In Spain, penalties for drug possession greatly depend on where you have them and if you have the intention to sell them. Generally, the penalties will be less severe, or even non-existent, in the case of certain drugs, if you have them in your own home for example and they're for your own private use. Possessing drugs for your own use is not considered a crime by the Penal Code in Spain. 

Possession and use in public, however, is an altogether different story. Although the mere possession of drugs alone is technically not a criminal offence, so long as they are not intended for illegal trafficking, it is punishable. 

READ ALSO: What’s the law on cannabis in Spain?

For minor possession offences, which are treated by Spanish law as 'administrative infractions' equivalent to misdemeanors in the US, or a community order in the UK, fines (multas) are issued. For more serious offences with higher quantities, where intent to distribute can be proven, jail time becomes a possibility. 


Multas (fines)

The fine system is outlined in Spain's Organic Law 4/2015 on the Protection of Citizen Security, where a whole range of fines are established from €601 up to €30,000 for the most serious crimes, depending on the type of drug it is, the quantity, and whether it's your first time being fined for public drug possession (the concept of recidivism in Spanish law, which multiplies the fine).

For first-time offenders caught with a small amount of any illegal drug for personal consumption, it is extremely likely the minimum fine (€601) would be issued, though it can be halved if paid within a certain timeframe of formally receiving the penalty notice. For repeat offenders, the fine is likely to be multiplied.

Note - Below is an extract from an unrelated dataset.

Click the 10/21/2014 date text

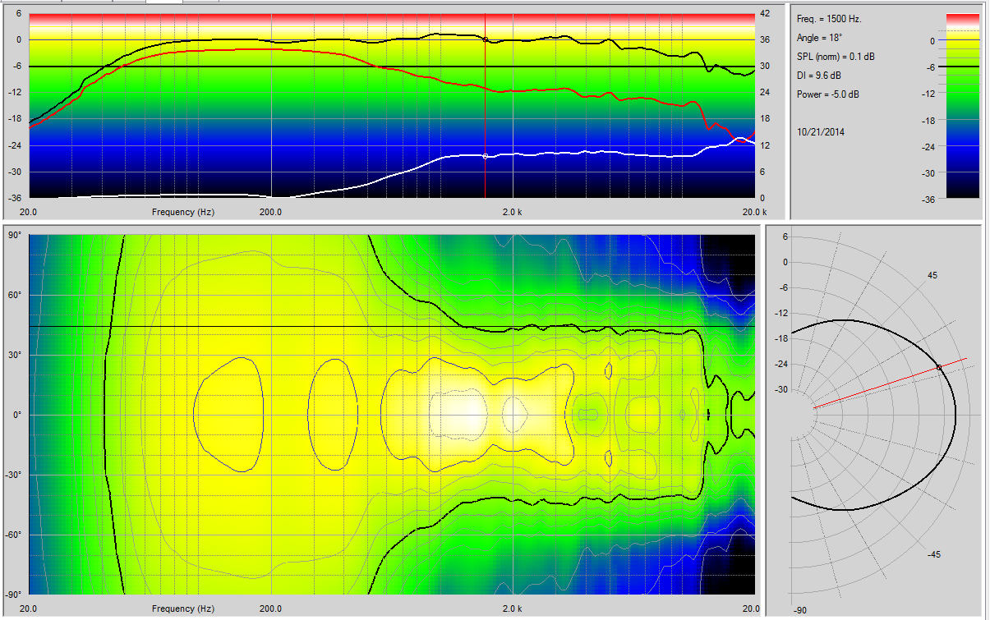click(x=820, y=131)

According to Spain's National Drug Plan website, fines can be issued for the following:

  • The illicit use or possession of toxic drugs, narcotics or psychotropic substances, even if they were not intended for trafficking, in public places, roads, public establishments or public transport, as well as the abandonment of the instruments or other tools used for this purpose in the aforementioned places. When the offenders in matters of consumption or possession are minors, the penalty of a fine may be suspended if they voluntarily agree to treatment or rehabilitation, if necessary, or to re-education activities.
  • The transfer of people, in order to facilitate their access to toxic drugs, narcotics or psychotropic substances, provided that it does not constitute a crime.
  • The execution of acts of illicit planting and cultivation of toxic drugs, narcotics or psychotropic substances in places visible to the public, when they are not criminal offences.
  • Tolerance of illegal consumption or trafficking in toxic drugs, narcotics or psychotropic substances in public premises or establishments or the lack of diligence in order to prevent them by owners, administrators or managers thereof.

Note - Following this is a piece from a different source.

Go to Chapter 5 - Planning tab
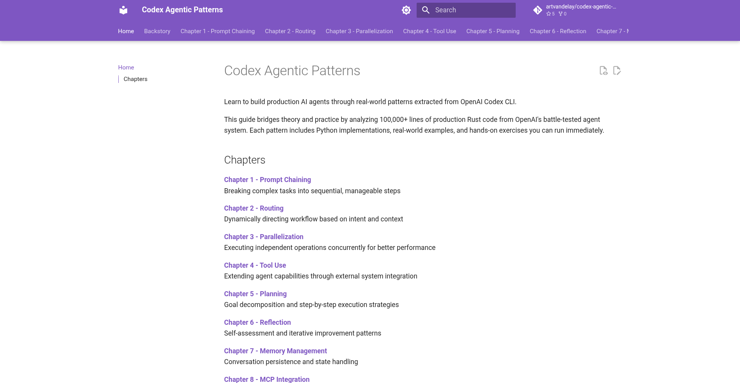This screenshot has width=740, height=383. coord(493,31)
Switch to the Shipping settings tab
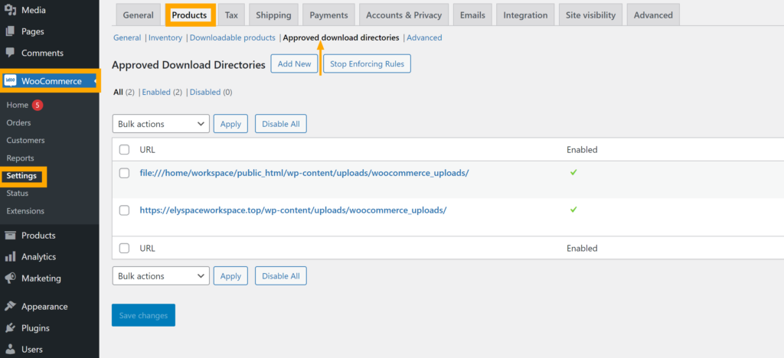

What constitutes personal possession?

For people caught in public in possession of drugs, the maximum quantities considered for personal possession according to the Spanish government are as follows:

  • 100 grams of cannabis
  • 25 grams of hashish
  • 7.5 grams of cocaine
  • 3 grams of heroin
  • 1.2 grams of methadone
  • 1440 milligrams of MDM, MDMA, MDEA
  • 900 milligrams of amphetamine
  • 3 milligrams of LSD

READ ALSO: Pharmacies in Spain will be able to sell medical marijuana by the end of 2022


Drug trafficking

If you're caught with quantities that exceed these personal amounts, you could be charged with intent to supply or traffic drugs, something that is considered a crime in Spanish law and could warrant prison time.

In terms of supply, Spanish law takes into account the 'harmfulness of the substance' and differentiates between drugs considered to cause 'serious damage' to individuals and society more broadly, such as heroin and cocaine, and substances that don't cause 'serious damage', such as cannabis and hashish. 

Prisons sentences vary depending on a number of different factors, such as general criminal offences with no aggravating factors, which carry a potential sentence of 3-6 years, aggravated cases (very large quantities, selling or supplying adulterated substances, to children, or educational centres, and so on) which can earn you 6-9 years, all the way up to participants in organised crime, who can receive 9-12 years, and the heads of drug trafficking organisations, who would face 10-15 years.